Aristotle agrees that higher-order things are ultimately more knowable, but believes it is possible to say more about first-order things, by relating them to each other and to higher-order things; that our initial rough, practical grasp of first-order things can help us to begin to grasp higher-order things by example; and that going up and down the ladder of abstraction successively can help us progressively enrich our understanding of both.

(Incidentally, I have always read the Platonic dialogues as emphasizing the normative importance of acquiring a practical grasp of forms more than specific existence claims about “the forms”. Aristotle’s criticisms make it clear that at least some in the Platonic Academy did understand Plato as making such existence claims, but particularly in what are regarded as later dialogues like Parmenides, Sophist, and Theaetetus, what is said about form seems relatively close to an Aristotelian view. It is even possible that these dialogues were influenced by the master’s even greater student.)
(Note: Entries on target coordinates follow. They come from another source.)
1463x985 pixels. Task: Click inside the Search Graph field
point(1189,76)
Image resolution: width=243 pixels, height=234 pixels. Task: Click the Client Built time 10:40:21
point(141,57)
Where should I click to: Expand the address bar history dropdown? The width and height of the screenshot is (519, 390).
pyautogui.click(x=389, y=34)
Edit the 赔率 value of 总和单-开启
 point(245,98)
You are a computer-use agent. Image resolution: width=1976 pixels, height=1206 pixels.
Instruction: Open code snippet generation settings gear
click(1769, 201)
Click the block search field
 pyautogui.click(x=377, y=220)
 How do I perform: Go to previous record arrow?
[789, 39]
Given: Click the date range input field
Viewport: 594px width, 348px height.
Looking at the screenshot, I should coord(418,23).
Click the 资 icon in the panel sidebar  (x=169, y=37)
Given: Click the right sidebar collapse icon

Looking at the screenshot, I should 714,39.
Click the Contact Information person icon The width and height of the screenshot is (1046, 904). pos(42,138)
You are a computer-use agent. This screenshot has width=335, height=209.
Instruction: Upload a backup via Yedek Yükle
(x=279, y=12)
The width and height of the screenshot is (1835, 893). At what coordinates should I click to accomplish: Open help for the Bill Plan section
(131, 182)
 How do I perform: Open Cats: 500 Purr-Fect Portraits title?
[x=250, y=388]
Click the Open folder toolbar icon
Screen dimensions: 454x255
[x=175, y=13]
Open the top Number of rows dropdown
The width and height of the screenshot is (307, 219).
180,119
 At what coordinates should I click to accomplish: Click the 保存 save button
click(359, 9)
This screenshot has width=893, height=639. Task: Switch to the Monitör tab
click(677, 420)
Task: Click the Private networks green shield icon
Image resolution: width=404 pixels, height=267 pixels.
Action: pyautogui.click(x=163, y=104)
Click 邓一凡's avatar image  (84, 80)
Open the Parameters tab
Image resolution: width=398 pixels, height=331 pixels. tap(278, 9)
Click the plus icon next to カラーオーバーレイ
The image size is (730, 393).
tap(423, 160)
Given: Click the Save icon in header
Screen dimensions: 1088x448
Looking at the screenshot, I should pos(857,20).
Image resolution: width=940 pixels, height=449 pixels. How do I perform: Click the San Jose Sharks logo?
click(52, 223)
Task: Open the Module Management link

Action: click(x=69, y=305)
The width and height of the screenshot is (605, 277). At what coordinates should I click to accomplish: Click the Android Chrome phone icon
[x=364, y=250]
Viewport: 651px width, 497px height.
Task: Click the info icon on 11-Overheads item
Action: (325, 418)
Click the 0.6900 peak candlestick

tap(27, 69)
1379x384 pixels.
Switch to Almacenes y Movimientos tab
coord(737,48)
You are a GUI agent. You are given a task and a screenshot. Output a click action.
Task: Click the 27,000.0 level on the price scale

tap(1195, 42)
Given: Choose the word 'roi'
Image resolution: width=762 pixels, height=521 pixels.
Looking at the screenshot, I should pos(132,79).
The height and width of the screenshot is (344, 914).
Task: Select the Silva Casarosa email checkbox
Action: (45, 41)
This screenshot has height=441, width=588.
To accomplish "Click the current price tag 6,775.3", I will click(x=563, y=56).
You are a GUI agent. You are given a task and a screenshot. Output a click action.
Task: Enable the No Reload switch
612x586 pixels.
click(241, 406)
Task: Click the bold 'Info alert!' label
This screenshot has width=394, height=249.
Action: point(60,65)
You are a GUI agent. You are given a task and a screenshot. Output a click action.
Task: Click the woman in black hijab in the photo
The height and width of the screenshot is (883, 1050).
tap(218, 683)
Early modern mechanism completely discarded Plato and Aristotle’s higher-order orientation. Descartes famously recommends that we start by analyzing everything into its simplest components. This temporarily played a role in many great scientific and technological advances, but was bad for philosophy and for people. Hegel calls this bottom-up approach Understanding, as distinct from Reason.

Early and mid-20th century logical foundationalism still adhered to this resolutely bottom-up view, but since the later 20th century, there has been an explosion in the use of higher-order formal concepts in mathematics, logic, and computer science. It turns out that even from an engineering point of view, higher-order representations are often more efficient, due to their much greater compactness.

Leibniz already tried to reconcile mechanistic science with a higher-order normative view. He also contributed to the early development of higher-order concepts in mathematics.

Kant and Hegel decisively revived an approach that is simultaneously higher-order and normative.